The Science of Hiring

Woman writing on whiteboard.

Hiring managers are afraid to make a bad hire. It’s a justified fear—a bad hire costs the company more than just money. So, hiring managers developed their own intricate hiring processes to ensure bad hires don’t get offers. And these processes work, right?

Bad news—the research is clear; unless these hiring processes are based on proven selection methods, complex and arbitrary processes do not reliably predict the job performance of a potential hire.

Good news—you can feel more confident about your ability to make a good hire if you use a streamlined process based on selection methods that are proven to predict an individual’s on-the-job performance.

This article takes the research available and applies it specifically to hiring technical talent. Our focus is on best practices to implement and too-frequent poor practices to discontinue.

Selection methods are the methods we use to evaluate candidates.

Validity is a measure of how accurately the selection method predicted future job performance. A high validity corresponds to a high accuracy. Validities are often expressed as a number between 0 and 1 (e.g., 0.61) but can also be understood as percentages (e.g., 61%).

While a data-backed hiring process might seem harsh and impersonal, it has other benefits besides candidate vetting. Using high-validity selection methods decreases risky hires, eliminates hiring bias, and increases diversity in the workplace.

We talk about our recommended hiring process in another article; in this article, we’ll explain what the research says, which selection methods have high validity, and considerations you should make for the candidate experience.

What the Research Says

The primary source for this article is a large body of research dedicated to effective hiring methods. The research spans a hundred years, tens of thousands of employees, and reliably predicts future job performance no matter the field or industry.

A 2016 meta-studyi compiled the available research and yielded the following high-level observations:

  • Certain selection methods have a higher validity than others
  • Certain selection methods, when combined, have a higher validity than others
  • Combining selection methods with little-to-no correlation produces the highest validity

An additional study in 2020 that examined the validity of brainteaser interview questions was used as a secondary source.

What selection methods have been studied?

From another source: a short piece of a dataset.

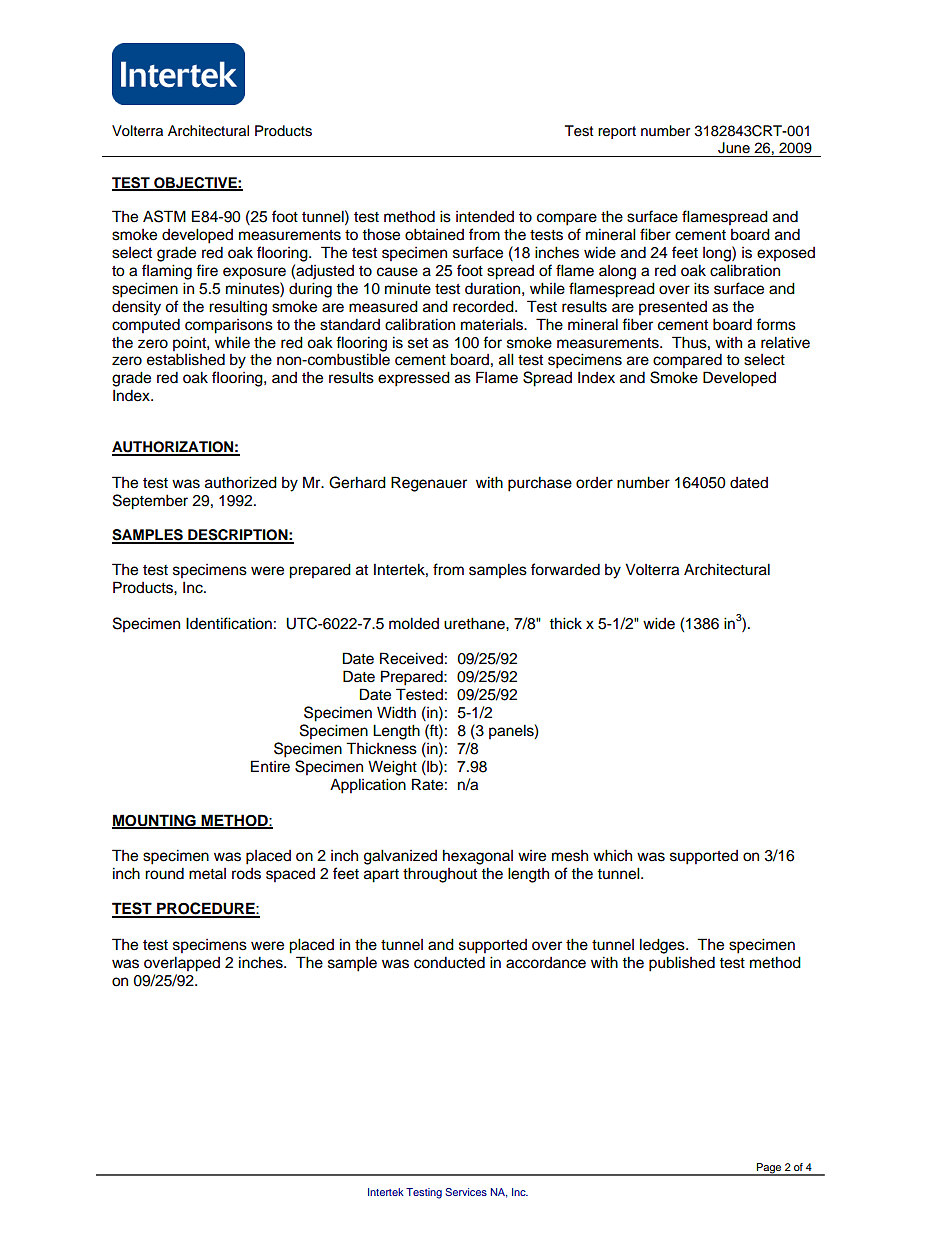 This document has height=1233, width=952. Describe the element at coordinates (466, 1192) in the document. I see `Services` at that location.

Although many selection methods have been studied, these are the selection methods we’ll focus on, since they are most often used to hire technical talent:

  • GMA Tests: general mental ability (GMA) tests are used to assess general intelligence or problem-solving ability of the candidate.
  • Integrity Tests: used to identify counterproductive or risky behaviors in candidates like theft, drug use, or fighting while on the job; can also measure conscientiousness, agreeableness, and emotional stability.
  • Work Sample Tests: when you have the candidate perform the tasks they would do on the job; they are standardized tests that closely mirror the actual work and environment that the job would normally be subject to.
  • Job Knowledge Tests: when you ask the candidate questions about how to perform specific aspects of the job; their answers reveal the depth of their job knowledge.
  • Unstructured Interviews: vary from candidate to candidate because there is no set list of questions to ask candidates applying for a certain role.
  • Structured Interviews: utilize an established list of questions with predetermined good and bad answers; interviewers don’t deviate from the list when interviewing candidates to reduce the influence of bias when evaluating candidates.
  • Brainteaser Interviews: use unexpected or random questions in an attempt to test the candidate’s ability to problem solve and think quickly on their feet. The 2020 studyii identified three types of brainteaser questions:
  • Justification – numerous plausible answers but require justification to answer fully
  • Definitive-answer – has a specific and objectively correct answer
  • Oddball – random question with no right or wrong answer
  • Years of Previous Job Experience: evaluates the candidate’s previous work experience to determine how the candidate will perform in a job.
  • Years of Education: uses the candidate’s level of education as a basis for determining how the candidate will perform in a job.
  • Interests: use the candidate’s extracurricular interests or hobbies to determine how the candidate will perform in a job. This is most effective when the interests considered are vocation related.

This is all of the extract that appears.